He said he had received word just prior to the meeting that Gov. Robert Bentley said the flat state revenue would mean there was little to no chance of raises for those in the education system.
He also said there had been a 37 percent reduction in state money coming to institutions of higher learning, making Alabama the fourth lowest state in terms of money given to higher education.
He said Bevill State was hard hit by the changes to Pell Grant, including lowering the income of eligible households from $32,000 a year to $23,000. Huebner said that impacted 73 percent of Bevill's students, causing a larger impact than at the University of Alabama or Auburn University, where it impacted 20 and 13 percent of the students, respectively.
He also said that studies have shown that approximately two-thirds of the students coming from high school had challenges in at least one area that would require colleges to provide additional support for them, despite decreased funding.
He said that left the higher education system struggling to find other sources of revenue, through partnerships or other means.

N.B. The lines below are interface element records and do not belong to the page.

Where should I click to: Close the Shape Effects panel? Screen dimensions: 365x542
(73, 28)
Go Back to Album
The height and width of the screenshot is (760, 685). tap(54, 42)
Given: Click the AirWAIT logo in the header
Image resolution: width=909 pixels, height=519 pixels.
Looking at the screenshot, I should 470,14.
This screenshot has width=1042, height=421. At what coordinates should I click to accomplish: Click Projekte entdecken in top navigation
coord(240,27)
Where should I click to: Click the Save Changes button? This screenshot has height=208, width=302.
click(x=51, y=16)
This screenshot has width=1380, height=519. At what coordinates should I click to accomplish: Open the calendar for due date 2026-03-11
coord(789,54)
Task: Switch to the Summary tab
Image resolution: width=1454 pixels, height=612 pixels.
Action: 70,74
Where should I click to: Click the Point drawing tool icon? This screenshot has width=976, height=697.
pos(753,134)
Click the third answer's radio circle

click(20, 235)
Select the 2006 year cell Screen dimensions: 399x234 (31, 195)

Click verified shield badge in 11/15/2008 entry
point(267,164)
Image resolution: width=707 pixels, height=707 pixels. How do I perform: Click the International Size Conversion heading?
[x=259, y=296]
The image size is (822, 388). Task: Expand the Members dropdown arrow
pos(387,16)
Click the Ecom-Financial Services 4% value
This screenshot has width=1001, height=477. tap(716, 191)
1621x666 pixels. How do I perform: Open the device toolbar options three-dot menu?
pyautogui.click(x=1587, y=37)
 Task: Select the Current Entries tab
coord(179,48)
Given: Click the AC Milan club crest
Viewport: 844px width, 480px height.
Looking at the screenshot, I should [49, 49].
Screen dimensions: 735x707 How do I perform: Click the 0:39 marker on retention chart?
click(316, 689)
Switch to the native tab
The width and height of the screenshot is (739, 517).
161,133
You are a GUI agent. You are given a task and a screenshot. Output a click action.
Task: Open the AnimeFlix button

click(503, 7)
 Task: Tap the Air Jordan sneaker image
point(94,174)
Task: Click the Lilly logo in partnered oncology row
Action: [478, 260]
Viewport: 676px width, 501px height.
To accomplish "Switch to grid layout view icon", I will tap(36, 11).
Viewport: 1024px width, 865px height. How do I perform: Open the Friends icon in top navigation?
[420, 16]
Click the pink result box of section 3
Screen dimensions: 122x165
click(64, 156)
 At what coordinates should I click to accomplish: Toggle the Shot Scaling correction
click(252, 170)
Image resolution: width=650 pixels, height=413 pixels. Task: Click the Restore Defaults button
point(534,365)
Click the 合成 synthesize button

“We have to understand our challenges; we have to engage our communities; we have to adapt to our environment and we also have to, at the same time, hold onto the values that make us unique and important. ... Change is good. I'm a guy who likes change because I’m a guy who is always thinking about how we can do better, how we can be better at what we do and what needs need to be met,” Huebner said.
Although the college is facing challenges in figuring out how to do more with less, Huebner said one challenge the school was not facing was quality of the staff.
He expressed confidence in the existing staff and leadership at the college.
"I've been blown away by the level of competence, the level of compassion and caring that the folks have at Bevill State," Huebner said.